Faith gives thanks! Faith praises! For though faith passively receives forgiveness and salvation, nonetheless, faith is always active. From faith flow good works and the giving of thanks and praise. To give thanks to someone is to say back to them the good thing that they’ve done for you. It is to acknowledge that they are responsible for the good that you’ve experienced. To praise someone is to speak highly of him, to exalt him, and such praise is directed both to the one you are praising as well as to others. And so beloved, by faith we give thanks to God. We acknowledge that not just some of the good we enjoy, but all of the good we enjoy comes from God. We thank Him for all the great and wonderful things He bestows upon us, for His undeserved mercy, and especially for the gifts of life and salvation He bestows upon us in Christ Jesus. And we praise Him. We not only sing our praises to Him, we also sing His praises to others as we confess Christ in our daily lives and vocations. And we live for Him. We live lives of thanksgiving and praise. We seek to fulfill His commandments. We daily crucify our sinful flesh, and walk in the newness of life given us in Christ Jesus, always trusting in the forgiveness of sins that we have in Christ. We make our whole life a sacrifice of thanksgiving to the God who has saved us by grace alone, and given us this salvation by faith alone, without works.

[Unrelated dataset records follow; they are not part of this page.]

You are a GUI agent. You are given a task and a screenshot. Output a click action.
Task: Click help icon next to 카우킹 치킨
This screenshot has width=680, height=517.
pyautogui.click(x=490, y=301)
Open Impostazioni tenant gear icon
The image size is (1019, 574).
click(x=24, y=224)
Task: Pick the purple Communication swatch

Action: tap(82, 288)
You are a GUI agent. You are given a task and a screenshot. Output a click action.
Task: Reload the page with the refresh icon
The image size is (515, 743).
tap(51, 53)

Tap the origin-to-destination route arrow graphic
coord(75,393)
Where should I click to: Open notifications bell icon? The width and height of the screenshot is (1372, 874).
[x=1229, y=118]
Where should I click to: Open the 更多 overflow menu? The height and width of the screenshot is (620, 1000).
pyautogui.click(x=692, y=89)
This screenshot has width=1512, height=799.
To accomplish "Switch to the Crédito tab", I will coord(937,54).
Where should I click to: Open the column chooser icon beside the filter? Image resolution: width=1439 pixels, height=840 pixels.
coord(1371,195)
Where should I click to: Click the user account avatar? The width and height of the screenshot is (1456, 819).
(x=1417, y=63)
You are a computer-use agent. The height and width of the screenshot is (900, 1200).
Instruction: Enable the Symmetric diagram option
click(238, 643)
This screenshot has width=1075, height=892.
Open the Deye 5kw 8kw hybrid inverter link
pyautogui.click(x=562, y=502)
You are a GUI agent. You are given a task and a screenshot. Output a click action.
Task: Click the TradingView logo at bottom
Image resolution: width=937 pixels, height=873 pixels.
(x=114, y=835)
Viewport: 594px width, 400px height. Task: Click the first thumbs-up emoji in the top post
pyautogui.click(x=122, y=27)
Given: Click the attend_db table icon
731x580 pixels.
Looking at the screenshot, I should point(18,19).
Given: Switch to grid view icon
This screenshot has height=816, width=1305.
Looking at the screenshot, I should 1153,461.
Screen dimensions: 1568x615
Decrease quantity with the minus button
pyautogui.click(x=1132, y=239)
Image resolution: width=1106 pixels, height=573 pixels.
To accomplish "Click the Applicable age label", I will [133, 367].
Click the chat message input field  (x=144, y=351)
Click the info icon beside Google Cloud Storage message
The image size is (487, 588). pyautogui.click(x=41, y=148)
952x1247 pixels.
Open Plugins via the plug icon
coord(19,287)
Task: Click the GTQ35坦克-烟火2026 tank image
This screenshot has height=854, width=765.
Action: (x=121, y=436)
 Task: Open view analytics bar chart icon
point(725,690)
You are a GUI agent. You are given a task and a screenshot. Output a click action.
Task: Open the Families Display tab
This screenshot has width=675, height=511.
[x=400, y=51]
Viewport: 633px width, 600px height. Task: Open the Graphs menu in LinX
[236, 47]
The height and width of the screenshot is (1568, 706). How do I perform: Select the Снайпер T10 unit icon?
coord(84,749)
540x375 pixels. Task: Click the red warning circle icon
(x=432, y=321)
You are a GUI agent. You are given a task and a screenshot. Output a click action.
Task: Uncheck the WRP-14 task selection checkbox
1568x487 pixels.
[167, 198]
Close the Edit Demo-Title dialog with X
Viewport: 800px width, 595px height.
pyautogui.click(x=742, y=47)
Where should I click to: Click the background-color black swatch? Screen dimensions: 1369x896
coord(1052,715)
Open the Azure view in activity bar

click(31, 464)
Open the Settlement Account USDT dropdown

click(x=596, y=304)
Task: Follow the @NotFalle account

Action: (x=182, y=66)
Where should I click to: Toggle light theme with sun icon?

Faith alone without works. That is how we are saved. But faith is never alone. Faith is always active in good works. The apostle Paul writes: “For by grace you have been saved through faith. And this is not your own doing; it is the gift of God, not a result of works, so that no one may boast. For we are his workmanship, created in Christ Jesus for good works, which God prepared beforehand, that we should walk in them” (Eph. 2:8-10). Notice again, this is the gift of God. It is all the gift of God in Christ Jesus. Justification. Sanctification. It is the gift of God! By faith, the Samaritan understands this. By faith, you understand this. And so you also come this morning to the High Priest who has made the once-for-all sacrifice for your sins on the altar of the cross. You come to your High Priest Jesus Christ, and He pronounces you clean. You have been cleansed by His very blood. Thus being clean, you come to His house, to His feast. You come into the very presence of God and fall before His feet in thanksgiving. And Jesus says to you, “Rise. Rise out of the death of sin. Your faith has saved you. You are whole again.” In the Name of the Father, and of the Son (+), and of the Holy Spirit. Amen.